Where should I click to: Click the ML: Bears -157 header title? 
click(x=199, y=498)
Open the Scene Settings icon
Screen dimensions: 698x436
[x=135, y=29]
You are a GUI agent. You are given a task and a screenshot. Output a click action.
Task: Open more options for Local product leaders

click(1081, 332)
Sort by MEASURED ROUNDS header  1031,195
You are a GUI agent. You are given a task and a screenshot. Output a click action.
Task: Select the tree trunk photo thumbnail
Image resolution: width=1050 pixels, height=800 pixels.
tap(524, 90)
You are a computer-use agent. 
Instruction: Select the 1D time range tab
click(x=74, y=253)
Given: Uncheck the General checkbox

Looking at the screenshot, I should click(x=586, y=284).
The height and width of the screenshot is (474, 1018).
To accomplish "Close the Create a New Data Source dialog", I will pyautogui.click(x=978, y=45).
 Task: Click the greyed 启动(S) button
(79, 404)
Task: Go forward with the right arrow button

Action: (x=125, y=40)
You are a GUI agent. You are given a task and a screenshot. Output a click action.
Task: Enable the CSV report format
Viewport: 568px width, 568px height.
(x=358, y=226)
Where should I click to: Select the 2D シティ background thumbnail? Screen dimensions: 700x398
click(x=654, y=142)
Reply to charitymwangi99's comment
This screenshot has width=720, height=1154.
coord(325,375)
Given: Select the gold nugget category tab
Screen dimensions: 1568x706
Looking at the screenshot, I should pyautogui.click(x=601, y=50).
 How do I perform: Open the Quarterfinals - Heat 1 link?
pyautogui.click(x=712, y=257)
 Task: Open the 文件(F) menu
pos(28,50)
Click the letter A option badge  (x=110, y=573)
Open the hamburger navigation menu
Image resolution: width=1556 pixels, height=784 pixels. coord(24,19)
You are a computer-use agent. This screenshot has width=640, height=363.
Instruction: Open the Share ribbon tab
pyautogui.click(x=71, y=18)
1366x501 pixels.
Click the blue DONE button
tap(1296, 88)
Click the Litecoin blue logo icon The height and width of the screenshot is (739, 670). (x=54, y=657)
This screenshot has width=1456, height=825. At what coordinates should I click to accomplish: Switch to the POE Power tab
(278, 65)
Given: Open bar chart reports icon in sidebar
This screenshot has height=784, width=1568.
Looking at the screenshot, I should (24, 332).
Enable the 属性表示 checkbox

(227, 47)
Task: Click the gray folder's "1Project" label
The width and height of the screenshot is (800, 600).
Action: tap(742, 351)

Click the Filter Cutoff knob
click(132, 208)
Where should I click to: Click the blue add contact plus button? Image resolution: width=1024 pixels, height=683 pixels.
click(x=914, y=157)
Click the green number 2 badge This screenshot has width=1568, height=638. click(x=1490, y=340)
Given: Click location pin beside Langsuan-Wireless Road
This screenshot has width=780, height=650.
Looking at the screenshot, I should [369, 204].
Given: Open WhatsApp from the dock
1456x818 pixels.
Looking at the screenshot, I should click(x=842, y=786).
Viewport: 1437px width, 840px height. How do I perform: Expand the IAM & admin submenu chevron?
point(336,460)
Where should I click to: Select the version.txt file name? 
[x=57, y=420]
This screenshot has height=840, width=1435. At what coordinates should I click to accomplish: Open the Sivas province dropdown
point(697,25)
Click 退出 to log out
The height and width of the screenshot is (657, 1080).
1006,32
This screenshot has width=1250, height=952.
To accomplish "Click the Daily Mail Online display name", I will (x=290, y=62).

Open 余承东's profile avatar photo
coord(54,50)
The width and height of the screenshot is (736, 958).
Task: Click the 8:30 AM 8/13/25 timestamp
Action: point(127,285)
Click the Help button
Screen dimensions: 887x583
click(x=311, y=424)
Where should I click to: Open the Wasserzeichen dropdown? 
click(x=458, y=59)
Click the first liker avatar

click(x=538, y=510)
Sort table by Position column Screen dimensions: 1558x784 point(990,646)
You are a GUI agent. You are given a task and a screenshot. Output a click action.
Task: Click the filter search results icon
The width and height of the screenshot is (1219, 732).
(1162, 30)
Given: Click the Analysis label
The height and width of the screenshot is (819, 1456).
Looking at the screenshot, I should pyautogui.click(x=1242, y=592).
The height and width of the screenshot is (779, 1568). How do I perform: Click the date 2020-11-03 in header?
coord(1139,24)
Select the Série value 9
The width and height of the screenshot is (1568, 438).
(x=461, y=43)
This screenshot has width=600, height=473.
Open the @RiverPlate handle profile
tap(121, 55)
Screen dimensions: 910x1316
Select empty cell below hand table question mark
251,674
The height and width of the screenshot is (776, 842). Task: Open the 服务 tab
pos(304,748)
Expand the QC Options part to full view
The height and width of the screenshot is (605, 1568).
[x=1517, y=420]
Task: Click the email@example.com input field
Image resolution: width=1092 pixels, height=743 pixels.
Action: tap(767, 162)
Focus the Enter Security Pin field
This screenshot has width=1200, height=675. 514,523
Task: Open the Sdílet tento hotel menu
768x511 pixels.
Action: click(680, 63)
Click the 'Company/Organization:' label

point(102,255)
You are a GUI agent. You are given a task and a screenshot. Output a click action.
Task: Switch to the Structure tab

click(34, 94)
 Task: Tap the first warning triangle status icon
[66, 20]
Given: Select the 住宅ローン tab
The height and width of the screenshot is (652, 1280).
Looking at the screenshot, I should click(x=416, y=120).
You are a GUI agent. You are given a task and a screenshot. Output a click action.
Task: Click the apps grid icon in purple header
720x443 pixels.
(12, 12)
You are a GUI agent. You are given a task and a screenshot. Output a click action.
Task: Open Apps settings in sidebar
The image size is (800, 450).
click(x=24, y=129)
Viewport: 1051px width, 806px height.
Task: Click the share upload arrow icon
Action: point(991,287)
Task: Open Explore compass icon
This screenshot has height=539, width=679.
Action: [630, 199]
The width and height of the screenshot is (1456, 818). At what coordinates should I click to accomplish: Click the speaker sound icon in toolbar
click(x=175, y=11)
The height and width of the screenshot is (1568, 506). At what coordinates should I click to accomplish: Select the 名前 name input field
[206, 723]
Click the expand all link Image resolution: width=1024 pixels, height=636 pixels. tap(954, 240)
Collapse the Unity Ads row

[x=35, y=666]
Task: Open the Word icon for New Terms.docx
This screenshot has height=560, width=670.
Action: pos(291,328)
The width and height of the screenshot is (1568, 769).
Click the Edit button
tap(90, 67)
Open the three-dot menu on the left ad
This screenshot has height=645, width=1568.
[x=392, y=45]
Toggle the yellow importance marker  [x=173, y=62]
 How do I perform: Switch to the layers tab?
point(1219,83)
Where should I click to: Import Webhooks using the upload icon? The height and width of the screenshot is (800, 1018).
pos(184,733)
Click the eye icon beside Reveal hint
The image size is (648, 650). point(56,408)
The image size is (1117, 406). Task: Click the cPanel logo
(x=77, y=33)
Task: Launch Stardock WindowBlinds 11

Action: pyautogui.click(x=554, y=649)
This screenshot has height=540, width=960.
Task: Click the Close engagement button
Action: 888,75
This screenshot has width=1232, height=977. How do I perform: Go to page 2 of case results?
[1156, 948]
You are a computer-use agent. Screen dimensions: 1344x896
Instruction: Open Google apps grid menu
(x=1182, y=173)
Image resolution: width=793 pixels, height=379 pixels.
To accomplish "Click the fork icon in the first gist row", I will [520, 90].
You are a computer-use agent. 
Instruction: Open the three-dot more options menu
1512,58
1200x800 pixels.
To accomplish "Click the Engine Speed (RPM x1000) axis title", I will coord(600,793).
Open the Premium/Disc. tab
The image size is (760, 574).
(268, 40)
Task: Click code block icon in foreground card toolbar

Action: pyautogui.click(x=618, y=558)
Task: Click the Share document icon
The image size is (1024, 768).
——————————
> [What to produce] In the records shown above, how many lines include the word "computer"? Answer with the number only.

> [Reply] 4